Moderate Democrats came out on the offensive in the second Democratic debates in Detroit, immediately taking aim at progressive Sens. Elizabeth Warren and Bernie Sanders as they sought to contrast themselves from the two candidates at center stage.
The top duo center stage are flanked by many of the more moderate presidential candidates who do not share their full-throated support of “Medicare for All,” and the debate is serving as a visual reminder of the stark ideological divide within the party. Democratic voters are clearly still struggling with the question of whether to nominate a candidate far to the left, like Sanders or Warren, or a more centrist candidate who might have greater appeal to independent and moderate voters who Trump won in 2016.
Here in the heart of the industrial Midwest, the arguments of candidates like Sen. Amy Klobuchar, former Congressman Beto O’Rourke and South Bend, Indiana, Mayor Pete Buttigieg may have more resonance for voters who are spooked by the colossal change that Sanders and Warren are proposing.
Montana Gov. Steve Bullock, a late entrant to the race, who was appearing on the debate stage for the first time, noted in his opening statement that he had governed a state that President Donald Trump won handily. Bullock argued that he knew how to connect with those voters: “That’s how we win back the parts of America that we lost,” he said. “Showing up. Listening.”
Buttigieg noted that he is from the industrial Midwest. “We’ve got to summon the courage to walk away from the past and do something different.”
In an implicit swipe at Sanders and Warren, Klobuchar noted that she is from the Midwest, adding that she has “bold ideas but they are grounded in reality.”
It was an opening salvo that illuminated the stark ideological divide within the Democratic Party.
Since Hillary Clinton’s loss to Trump in 2016, Democrats have carried on an internal debate about whether they must do more in 2020 to attract the more centrist, white working-class voters who cast ballots for Trump or if they should embrace a bold agenda that would dramatically restructure government by enacting proposals like Medicare-for-All and the Green New Deal.
The many more moderate presidential candidates who flanked Sanders and Warren are eager to raise red flags about the costs of their proposals like Medicare-for-All and free college.
Though Warren and Sanders have each indicated they will avoid attacks on one another because of their mutual respect, Sanders needs a jolt of electricity for his campaign in this chaotic field of more than 20 candidates. Meanwhile Warren has steadily moved into the upper tier of candidates in the last few months — at the expense of Sanders — making her a potential target on the Fox Theater stage in Detroit.
And those potential attackers could include Sanders. While the Vermont senator has been critical of the health care plans of both former Vice President Joe Biden and California Sen. Kamala Harris, he has so far refrained from attacking Warren.
The latest polling numbers have created some nerve-wracking hurdles for Sanders. The latest Quinnipiac polling shows that Sanders has lost 8 percentage points since June, sitting at 11% nationally. Meanwhile Warren has maintained a steady rise, jumping past Sanders to 15% in the Quinnipiac poll released last week.

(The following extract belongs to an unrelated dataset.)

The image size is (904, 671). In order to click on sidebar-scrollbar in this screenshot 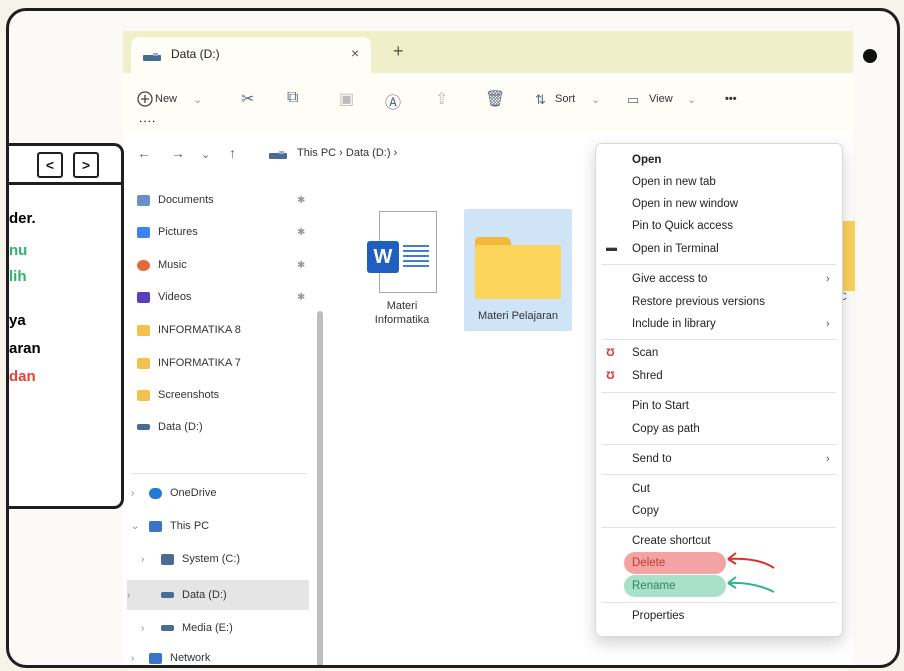, I will do `click(320, 488)`. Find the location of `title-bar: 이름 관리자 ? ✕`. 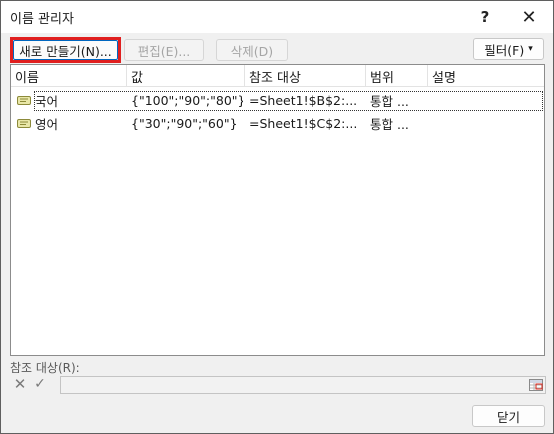

title-bar: 이름 관리자 ? ✕ is located at coordinates (277, 17).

Tuesday’s debate is taking place in Detroit, the largest city in the battleground state of Michigan. It’s a place Democrats are working hard to flip after losing it to President Donald Trump by a narrow margin in 2016 — the first time the state had gone to a Republican since 1988.
That setting may provide an opening for some of the lesser-known moderates in the race, some of whom are hanging on by a thread already as they fight to keep their campaigns alive.
Those candidates have more to lose on Tuesday as they struggle to raise enough money and momentum to qualify for the debates in September and October. Montana Gov. Steve Bullock, a late entrant to the race, is taking the debate stage for the first time since he did not qualify for the first Democratic debate in Miami.
Also on the stage on Tuesday are O’Rourke, Buttigieg, former Colorado Gov. John Hickenlooper, Klobuchar, former Maryland Rep. John Delaney, Ohio Rep. Tim Ryan and author Marianne Williamson, who will be looking to capitalize on her viral moments from last month’s debut on the debate stage.
Each candidate has their own objective when taking the stage, but some are under more pressure than others. O’Rourke, for one, is looking to reignite the spark he kindled in his race against Texas Sen. Ted Cruz last year. Hickenlooper is looking to shine as he has been losing staff while struggling to build momentum for his more centrist agenda. And Klobuchar is here in her sweet spot — the industrial Midwest, where she believes she can speak to the voters who supported Trump.
Meanwhile, Ryan and Delaney will be looking to break out after anonymous performances in Miami’s first round of debates.